(Input data)

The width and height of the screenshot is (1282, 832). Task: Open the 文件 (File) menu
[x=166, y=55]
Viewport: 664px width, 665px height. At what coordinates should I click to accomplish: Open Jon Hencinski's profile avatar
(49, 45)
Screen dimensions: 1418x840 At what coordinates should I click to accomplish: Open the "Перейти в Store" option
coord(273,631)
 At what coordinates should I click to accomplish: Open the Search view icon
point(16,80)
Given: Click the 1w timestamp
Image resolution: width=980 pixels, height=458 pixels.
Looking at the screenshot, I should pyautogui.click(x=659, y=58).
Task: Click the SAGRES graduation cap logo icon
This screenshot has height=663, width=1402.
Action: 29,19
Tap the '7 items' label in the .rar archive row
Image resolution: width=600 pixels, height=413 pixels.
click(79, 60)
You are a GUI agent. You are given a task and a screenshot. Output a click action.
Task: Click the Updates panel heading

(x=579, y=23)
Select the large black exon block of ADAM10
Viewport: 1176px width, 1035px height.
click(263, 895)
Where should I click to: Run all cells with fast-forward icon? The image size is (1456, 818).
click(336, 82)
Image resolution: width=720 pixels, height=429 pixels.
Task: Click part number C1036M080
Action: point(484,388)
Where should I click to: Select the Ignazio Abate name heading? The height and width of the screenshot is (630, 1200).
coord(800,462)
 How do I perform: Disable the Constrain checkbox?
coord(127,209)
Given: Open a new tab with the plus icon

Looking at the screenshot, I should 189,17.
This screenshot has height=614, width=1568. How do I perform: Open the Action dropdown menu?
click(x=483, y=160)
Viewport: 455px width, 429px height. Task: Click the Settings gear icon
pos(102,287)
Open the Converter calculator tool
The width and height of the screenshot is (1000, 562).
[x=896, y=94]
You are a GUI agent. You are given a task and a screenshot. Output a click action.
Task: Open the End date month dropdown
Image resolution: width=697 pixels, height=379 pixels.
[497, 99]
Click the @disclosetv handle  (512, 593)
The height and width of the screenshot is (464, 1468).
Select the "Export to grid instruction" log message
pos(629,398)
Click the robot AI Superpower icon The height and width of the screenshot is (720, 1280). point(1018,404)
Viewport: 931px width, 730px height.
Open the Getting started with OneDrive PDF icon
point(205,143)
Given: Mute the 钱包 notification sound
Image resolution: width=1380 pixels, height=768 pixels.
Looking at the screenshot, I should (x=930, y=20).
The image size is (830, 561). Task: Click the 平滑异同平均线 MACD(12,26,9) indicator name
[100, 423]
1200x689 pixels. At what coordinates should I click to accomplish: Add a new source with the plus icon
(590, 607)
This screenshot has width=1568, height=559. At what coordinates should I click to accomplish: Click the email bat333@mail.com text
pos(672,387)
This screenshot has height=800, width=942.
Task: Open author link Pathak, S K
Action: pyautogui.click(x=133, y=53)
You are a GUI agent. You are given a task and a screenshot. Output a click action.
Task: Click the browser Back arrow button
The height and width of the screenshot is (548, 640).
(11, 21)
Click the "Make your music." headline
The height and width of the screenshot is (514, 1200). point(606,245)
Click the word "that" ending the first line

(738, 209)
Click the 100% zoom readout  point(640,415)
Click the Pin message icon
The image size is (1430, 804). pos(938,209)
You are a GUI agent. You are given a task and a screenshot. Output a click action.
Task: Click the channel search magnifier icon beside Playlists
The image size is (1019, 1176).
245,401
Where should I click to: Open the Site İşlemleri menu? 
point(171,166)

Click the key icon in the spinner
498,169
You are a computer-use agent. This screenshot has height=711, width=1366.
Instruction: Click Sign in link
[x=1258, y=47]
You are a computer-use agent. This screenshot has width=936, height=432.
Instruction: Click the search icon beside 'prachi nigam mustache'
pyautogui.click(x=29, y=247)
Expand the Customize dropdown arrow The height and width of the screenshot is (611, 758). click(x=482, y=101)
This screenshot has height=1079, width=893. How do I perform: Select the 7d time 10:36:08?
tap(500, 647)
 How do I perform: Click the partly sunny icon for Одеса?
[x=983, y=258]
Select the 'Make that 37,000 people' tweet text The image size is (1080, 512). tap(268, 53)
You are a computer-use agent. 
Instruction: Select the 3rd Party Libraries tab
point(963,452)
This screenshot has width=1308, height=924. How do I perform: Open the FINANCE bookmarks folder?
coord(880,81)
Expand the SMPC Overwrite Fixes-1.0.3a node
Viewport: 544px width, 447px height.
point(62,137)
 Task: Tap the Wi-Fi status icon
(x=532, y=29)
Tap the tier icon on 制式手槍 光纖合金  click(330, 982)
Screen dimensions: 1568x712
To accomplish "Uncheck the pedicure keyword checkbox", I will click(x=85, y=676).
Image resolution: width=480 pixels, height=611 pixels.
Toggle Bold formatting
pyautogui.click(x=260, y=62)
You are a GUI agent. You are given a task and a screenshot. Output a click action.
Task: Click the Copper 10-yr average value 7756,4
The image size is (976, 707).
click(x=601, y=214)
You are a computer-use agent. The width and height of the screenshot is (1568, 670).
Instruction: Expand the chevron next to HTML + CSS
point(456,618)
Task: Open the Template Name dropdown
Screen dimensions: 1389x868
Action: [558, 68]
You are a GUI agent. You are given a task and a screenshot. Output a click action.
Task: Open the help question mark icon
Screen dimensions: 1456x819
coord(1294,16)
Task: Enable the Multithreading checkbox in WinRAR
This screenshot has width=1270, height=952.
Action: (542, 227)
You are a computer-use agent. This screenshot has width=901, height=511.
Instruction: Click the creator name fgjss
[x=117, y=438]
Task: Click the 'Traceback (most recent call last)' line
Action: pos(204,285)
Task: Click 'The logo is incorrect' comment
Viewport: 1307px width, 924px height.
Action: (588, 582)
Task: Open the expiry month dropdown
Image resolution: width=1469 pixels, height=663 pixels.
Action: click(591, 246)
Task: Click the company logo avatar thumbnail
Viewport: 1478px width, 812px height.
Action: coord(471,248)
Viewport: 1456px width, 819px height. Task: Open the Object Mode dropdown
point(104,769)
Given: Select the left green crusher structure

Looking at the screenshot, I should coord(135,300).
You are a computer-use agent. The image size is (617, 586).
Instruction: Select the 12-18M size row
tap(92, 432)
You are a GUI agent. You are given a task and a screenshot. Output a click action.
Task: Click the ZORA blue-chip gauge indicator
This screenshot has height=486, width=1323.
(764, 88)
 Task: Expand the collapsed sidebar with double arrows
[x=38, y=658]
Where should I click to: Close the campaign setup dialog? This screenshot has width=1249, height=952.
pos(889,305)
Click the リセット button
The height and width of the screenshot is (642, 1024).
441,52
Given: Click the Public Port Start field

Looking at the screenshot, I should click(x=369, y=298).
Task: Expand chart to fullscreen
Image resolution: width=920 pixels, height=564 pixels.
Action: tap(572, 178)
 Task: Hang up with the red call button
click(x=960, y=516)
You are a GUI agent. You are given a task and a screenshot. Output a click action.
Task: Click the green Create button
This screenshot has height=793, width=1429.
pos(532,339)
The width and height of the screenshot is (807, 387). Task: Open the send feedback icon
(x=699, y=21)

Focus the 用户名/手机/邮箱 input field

(End Input data)

_Assignment_
When you write the entries out again, keep every word and mark exactly as it is.

_Answer to this task_
The width and height of the screenshot is (1282, 832). Task: Open the 文件 (File) menu
[x=166, y=55]
Viewport: 664px width, 665px height. At what coordinates should I click to accomplish: Open Jon Hencinski's profile avatar
(49, 45)
Screen dimensions: 1418x840 At what coordinates should I click to accomplish: Open the "Перейти в Store" option
coord(273,631)
 At what coordinates should I click to accomplish: Open the Search view icon
point(16,80)
Given: Click the 1w timestamp
Image resolution: width=980 pixels, height=458 pixels.
Looking at the screenshot, I should pyautogui.click(x=659, y=58).
Task: Click the SAGRES graduation cap logo icon
This screenshot has height=663, width=1402.
Action: 29,19
Tap the '7 items' label in the .rar archive row
Image resolution: width=600 pixels, height=413 pixels.
click(79, 60)
You are a GUI agent. You are given a task and a screenshot. Output a click action.
Task: Click the Updates panel heading

(x=579, y=23)
Select the large black exon block of ADAM10
Viewport: 1176px width, 1035px height.
click(263, 895)
Where should I click to: Run all cells with fast-forward icon? The image size is (1456, 818).
click(336, 82)
Image resolution: width=720 pixels, height=429 pixels.
Task: Click part number C1036M080
Action: point(484,388)
Where should I click to: Select the Ignazio Abate name heading? The height and width of the screenshot is (630, 1200).
coord(800,462)
 How do I perform: Disable the Constrain checkbox?
coord(127,209)
Given: Open a new tab with the plus icon

Looking at the screenshot, I should 189,17.
This screenshot has height=614, width=1568. How do I perform: Open the Action dropdown menu?
click(x=483, y=160)
Viewport: 455px width, 429px height. Task: Click the Settings gear icon
pos(102,287)
Open the Converter calculator tool
The width and height of the screenshot is (1000, 562).
[x=896, y=94]
You are a GUI agent. You are given a task and a screenshot. Output a click action.
Task: Open the End date month dropdown
Image resolution: width=697 pixels, height=379 pixels.
[497, 99]
Click the @disclosetv handle  (512, 593)
The height and width of the screenshot is (464, 1468).
Select the "Export to grid instruction" log message
pos(629,398)
Click the robot AI Superpower icon The height and width of the screenshot is (720, 1280). point(1018,404)
Viewport: 931px width, 730px height.
Open the Getting started with OneDrive PDF icon
point(205,143)
Given: Mute the 钱包 notification sound
Image resolution: width=1380 pixels, height=768 pixels.
Looking at the screenshot, I should (x=930, y=20).
The image size is (830, 561). Task: Click the 平滑异同平均线 MACD(12,26,9) indicator name
[100, 423]
1200x689 pixels. At what coordinates should I click to accomplish: Add a new source with the plus icon
(590, 607)
This screenshot has width=1568, height=559. At what coordinates should I click to accomplish: Click the email bat333@mail.com text
pos(672,387)
This screenshot has height=800, width=942.
Task: Open author link Pathak, S K
Action: pyautogui.click(x=133, y=53)
You are a GUI agent. You are given a task and a screenshot. Output a click action.
Task: Click the browser Back arrow button
The height and width of the screenshot is (548, 640).
(11, 21)
Click the "Make your music." headline
The height and width of the screenshot is (514, 1200). point(606,245)
Click the word "that" ending the first line

(738, 209)
Click the 100% zoom readout  point(640,415)
Click the Pin message icon
The image size is (1430, 804). pos(938,209)
You are a GUI agent. You are given a task and a screenshot. Output a click action.
Task: Click the channel search magnifier icon beside Playlists
The image size is (1019, 1176).
245,401
Where should I click to: Open the Site İşlemleri menu? 
point(171,166)

Click the key icon in the spinner
498,169
You are a computer-use agent. This screenshot has height=711, width=1366.
Instruction: Click Sign in link
[x=1258, y=47]
You are a computer-use agent. This screenshot has width=936, height=432.
Instruction: Click the search icon beside 'prachi nigam mustache'
pyautogui.click(x=29, y=247)
Expand the Customize dropdown arrow The height and width of the screenshot is (611, 758). click(x=482, y=101)
This screenshot has height=1079, width=893. How do I perform: Select the 7d time 10:36:08?
tap(500, 647)
 How do I perform: Click the partly sunny icon for Одеса?
[x=983, y=258]
Select the 'Make that 37,000 people' tweet text The image size is (1080, 512). tap(268, 53)
You are a computer-use agent. 
Instruction: Select the 3rd Party Libraries tab
point(963,452)
This screenshot has width=1308, height=924. How do I perform: Open the FINANCE bookmarks folder?
coord(880,81)
Expand the SMPC Overwrite Fixes-1.0.3a node
Viewport: 544px width, 447px height.
point(62,137)
 Task: Tap the Wi-Fi status icon
(x=532, y=29)
Tap the tier icon on 制式手槍 光纖合金  click(330, 982)
Screen dimensions: 1568x712
To accomplish "Uncheck the pedicure keyword checkbox", I will click(x=85, y=676).
Image resolution: width=480 pixels, height=611 pixels.
Toggle Bold formatting
pyautogui.click(x=260, y=62)
You are a GUI agent. You are given a task and a screenshot. Output a click action.
Task: Click the Copper 10-yr average value 7756,4
The image size is (976, 707).
click(x=601, y=214)
You are a computer-use agent. The width and height of the screenshot is (1568, 670).
Instruction: Expand the chevron next to HTML + CSS
point(456,618)
Task: Open the Template Name dropdown
Screen dimensions: 1389x868
Action: [558, 68]
You are a GUI agent. You are given a task and a screenshot. Output a click action.
Task: Open the help question mark icon
Screen dimensions: 1456x819
coord(1294,16)
Task: Enable the Multithreading checkbox in WinRAR
This screenshot has width=1270, height=952.
Action: (542, 227)
You are a computer-use agent. This screenshot has width=901, height=511.
Instruction: Click the creator name fgjss
[x=117, y=438]
Task: Click the 'Traceback (most recent call last)' line
Action: pos(204,285)
Task: Click 'The logo is incorrect' comment
Viewport: 1307px width, 924px height.
Action: (588, 582)
Task: Open the expiry month dropdown
Image resolution: width=1469 pixels, height=663 pixels.
Action: click(591, 246)
Task: Click the company logo avatar thumbnail
Viewport: 1478px width, 812px height.
Action: coord(471,248)
Viewport: 1456px width, 819px height. Task: Open the Object Mode dropdown
point(104,769)
Given: Select the left green crusher structure

Looking at the screenshot, I should coord(135,300).
You are a computer-use agent. The image size is (617, 586).
Instruction: Select the 12-18M size row
tap(92, 432)
You are a GUI agent. You are given a task and a screenshot. Output a click action.
Task: Click the ZORA blue-chip gauge indicator
This screenshot has height=486, width=1323.
(764, 88)
 Task: Expand the collapsed sidebar with double arrows
[x=38, y=658]
Where should I click to: Close the campaign setup dialog? This screenshot has width=1249, height=952.
pos(889,305)
Click the リセット button
The height and width of the screenshot is (642, 1024).
441,52
Given: Click the Public Port Start field

Looking at the screenshot, I should click(x=369, y=298).
Task: Expand chart to fullscreen
Image resolution: width=920 pixels, height=564 pixels.
Action: tap(572, 178)
 Task: Hang up with the red call button
click(x=960, y=516)
You are a GUI agent. You are given a task and a screenshot. Output a click action.
Task: Click the green Create button
This screenshot has height=793, width=1429.
pos(532,339)
The width and height of the screenshot is (807, 387). Task: Open the send feedback icon
(x=699, y=21)

Focus the 用户名/手机/邮箱 input field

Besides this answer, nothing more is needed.